Commentary - March 2024Greenspring Mid Cap Fund
Portfolio Managers Chip Carlson, CFA and Michael Goodman, CFA discuss current valuations, the preferred qualities of mid-cap companies they favor, and current catalysts that may be overlooked by investors.
Would you please discuss current valuations of mid- and large-cap stocks?
Last year, there was a growing disparity in the price-to-earnings (P/E) multiple of mid- and large-cap stocks. Specifically, by the end of 2023, the forward P/E of the Russell Midcap Index was about 15% lower than the P/E of the S&P 500 Index. This differential was nearly the largest in over a decade.
Although both indices rose during the first quarter of 2024, the valuation disparity between mid- and large-caps has grown even wider. Given this trend, we believe mid-caps continue to look attractive.
As an actively managed Fund, would you please describe the qualities you seek in mid-cap companies?
We are bottom-up, fundamentally driven managers looking for “All- Weather” mid-sized companies that are well-positioned to create long-term value regardless of the economic environment. We are always looking for companies that generate ample free cash flow, have strong balance sheets, and have experienced management teams with solid track records of deploying free cash flow in shareholder-friendly ways.
These qualities provide the opportunity to create shareholder value in several ways, including the financial flexibility to pursue acquisitions, reinvest in the business, or repurchase shares. We also seek companies with company-specific or industry catalysts that can help drive earnings and cash flow per share growth over time.
By focusing on these financial attributes, we aim to position the Fund with companies that offer higher free cash flow, better growth potential, and less leverage compared to the broader mid-cap market.
What is a current industry catalyst or tailwind that could benefit individual Fund holdings?
Currently, there is tremendous interest in investment opportunities associated with artificial intelligence, cloud computing, electrical vehicles, the reshoring of manufacturing back to the U.S., and energy sustainability and efficiency. Several high-profile companies involved directly in these new technologies garner significant media attention. However, a large and very diverse ecosystem of quality companies participates in these secular themes and may benefit greatly but often fly under investors’ radar.
For example, MYR Group is one Fund holding that has created significant shareholder value by positioning itself to benefit from multi-year industry growth tailwinds. MYR is a specialty electrical contractor that helps build the electrical infrastructure critical for many new technologies to function efficiently or expand. Its highly skilled workforce is relied upon to build the complex power configurations required by data centers, as capacity is expanded to support the growth of artificial intelligence and cloud computing.
In addition, companies looking to bolster supply chains rely on MYR to provide the electrical services needed to expand domestic manufacturing capabilities and develop new facilities for various high-tech industries.

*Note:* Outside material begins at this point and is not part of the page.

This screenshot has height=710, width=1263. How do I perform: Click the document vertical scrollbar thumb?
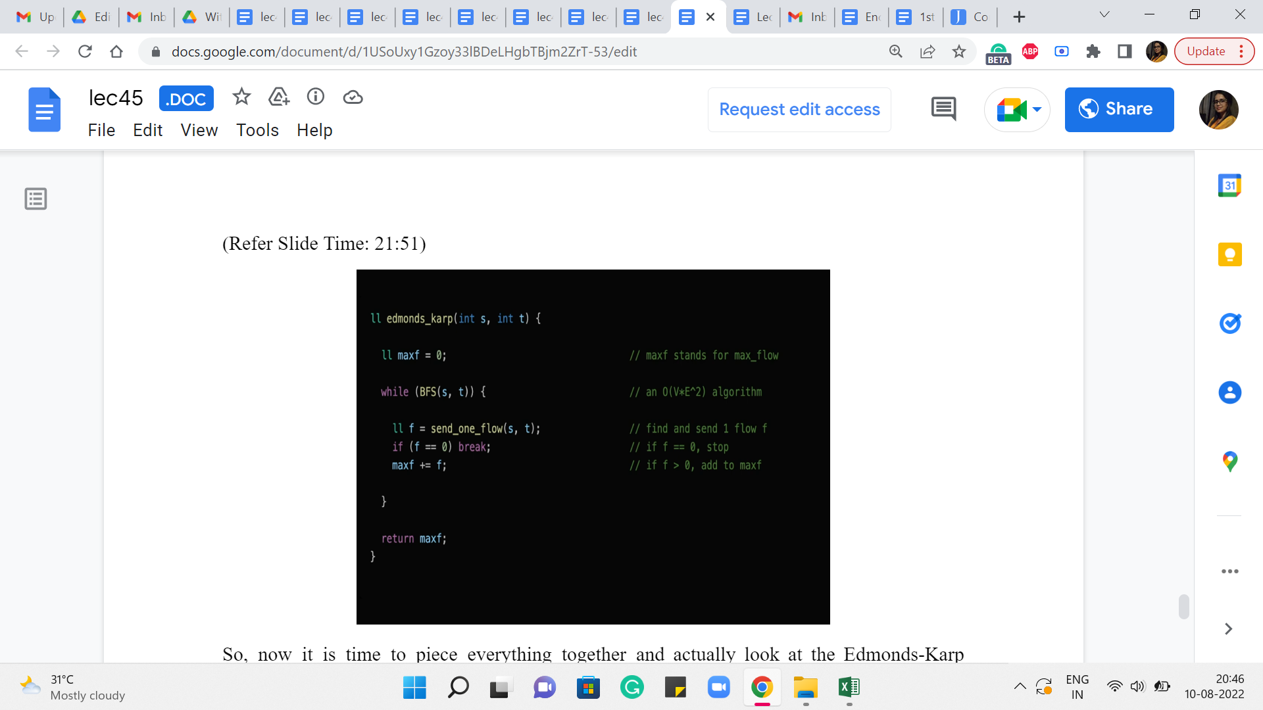pos(1183,606)
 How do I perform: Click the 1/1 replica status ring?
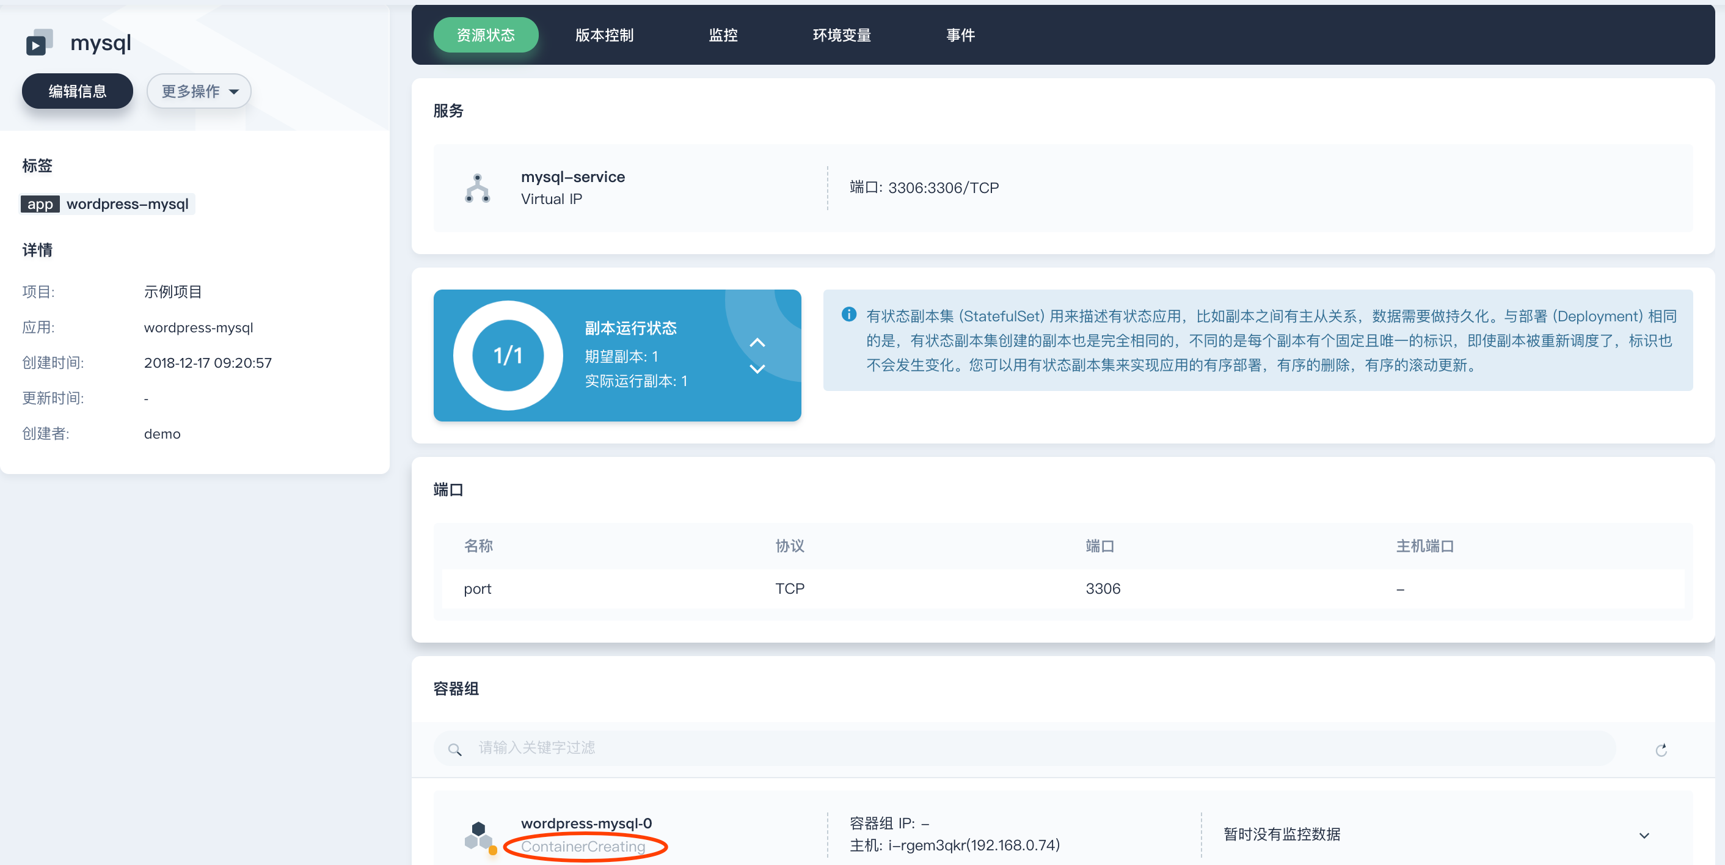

The company also has a large business unit serving electric utilities’ transmission and distribution needs. This segment provides specialized services to modernize and improve the reliability of the electric grid, critical to connecting new sources of renewable power generation and addressing changing electric power distribution requirements, such as the build-out of an electrical vehicle charging network.
In recognition of its attractive prospects, MYR’s valuation multiple has expanded and earnings have increased—a powerful combination for shareholder returns. MYR also has a strong balance sheet, solid free cash flow generation, and a long-tenured management team.
Despite being less glamorous than many of the industries it serves, we expect MYR to continue to grow shareholder value throughout a variety of macroeconomic and equity market environments.